Differential pressure cancel

As is commonly known, the atmospheric pressure is a pressure corresponding to the weight of about 9.8N (≒1kgw) per square centimeter at approximately 100kPa.
Assuming that the opening size of a vacuum gate valve (rectangular) is 300mm × 2000mm, the force (F) to seal the valve body in the conventional valve structure of  Negative pressure specification is calculated with the cross-sectional model in Fig. 1 as follows:

F=(P1-P0)A+f
≒ 100kPa×0.6m²+10kN=70kN(≒7ton)

In the case of negative pressure specification

F=(P1-P0)A+f

P1:Atmospheric pressure [Pa]

P0:Vacuum [Pa]

A:Valve plate pressure receiving area(=0.3×2【m²】)

f:O-ring compression force [N]

It is necessary to have as much sealing force as the gross weight (8 ton) of a 4-ton truck with cargo. In other words, a valve that operates 1,000,000 times with this force needs to be large in weight and size with improvement in the rigidity of the valve body, with the result that manufacturing costs will increase, leaving only negative effects from a manufacturing perspective.

　
Therefore, IRIE KOKEN has developed a “differential pressure cancellation valve” in order to solve the above problems in upsizing the openings of gate valves.

• The rectangular or round type valve plate (valve body), which has conventionally been configured by one metal plate, is split in two in the thickness direction, and one of them is taken as a “seal plate.”
  
  
• A pair of metal bellows or other expansion/contraction material is sandwiched by the two plates through an O-ring or other seal materials.
  
  
• A “pressure introduction port” is provided at the metal bellows inner diameter position of the seal plate for conduction between the inside of the metal bellows and the outside of the opening (atmosphere side).

A cross-sectional view of the above construction is given in Fig. 2 below. In the case of a “negative pressure specification,” the working conditions of which are the severest for valves, since the atmospheric pressure is introduced into the metal bellows of the valve plate from the “introduction port” of the seal plate, the differential pressure becomes nonexistent between the valve seat side of the seal plate and the inside of the metal bellows.

Although the metal bellows have an effective pressure receiving area (approximately the intermediate of the inner and outer diameters), since there is no pressure differential in this area, no differential pressure acts on the seal plate, where forces are brought into a state of equilibrium.

That is to say, due to this differential pressure cancellation mechanism, the force to seal the valve body can be reduced significantly.

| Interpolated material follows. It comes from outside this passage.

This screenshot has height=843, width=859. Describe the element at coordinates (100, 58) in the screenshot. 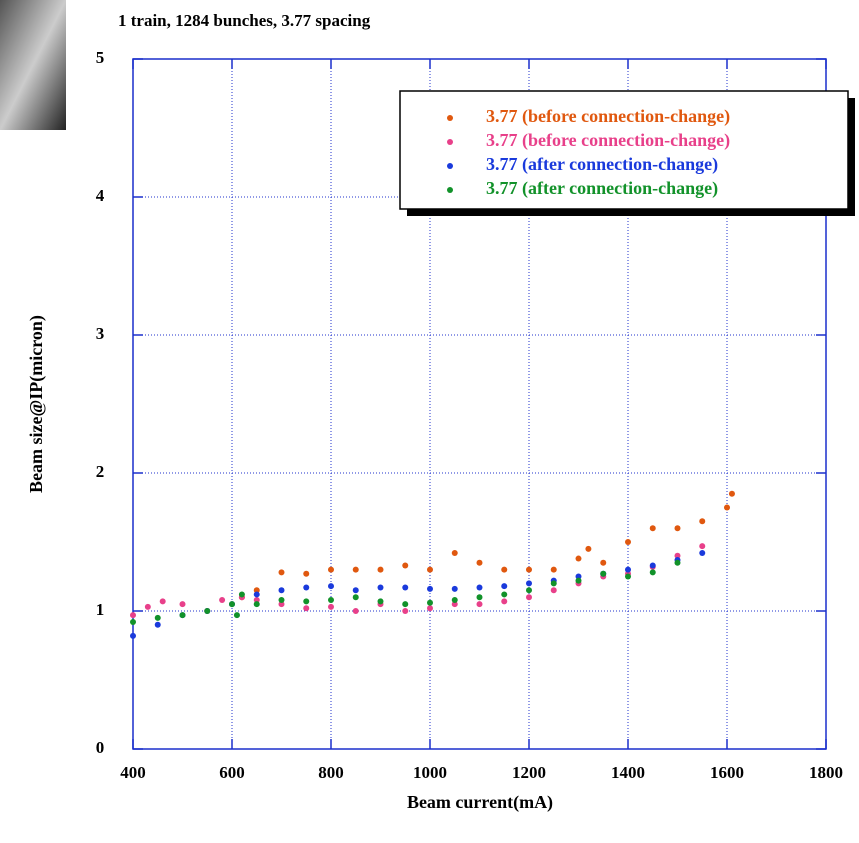

I see `y-tick-label: 5` at that location.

At this time, when the seat force required (F) is calculated on the assumption that the effective pressure receiving area of the metal bellows is equivalent to the pressure receiving area of the seal plate:

F＝(P1-P0)A+f＝(P1-P1)A+f=f

the O-ring’s compression force alone will be sufficient. The non-seal side plate is subjected to a differential pressure, but due to the displacement of the bellows, it strikes against the opposite surface on the valve seat side of the valve case, where the differential pressure of the effective area of the metal bellows is absorbed. Therefore, the following effects can be obtained.

• Significant reduction of drive force required for sealing operation
•  Reduction of rigidity of the valve case, drive mechanism, and valve plate
•  Significant reduction of the gross weight of the valve
•  Improvement in reliability of basic seal performance
•  Cost reduction
  
  

Note 1) In products, the seal drive is performed by an air cylinder that is installed in the metal bellows.

Note 2) In the case of rectangular type gate valves, a round-shaped metal bellows is mounted in the valve plate; therefore, the effective pressure receiving area of the metal bellows is approximately 70% of the pressure receiving area of the valve plate, so that the effect of cancelling the differential pressure is also approximately 70%.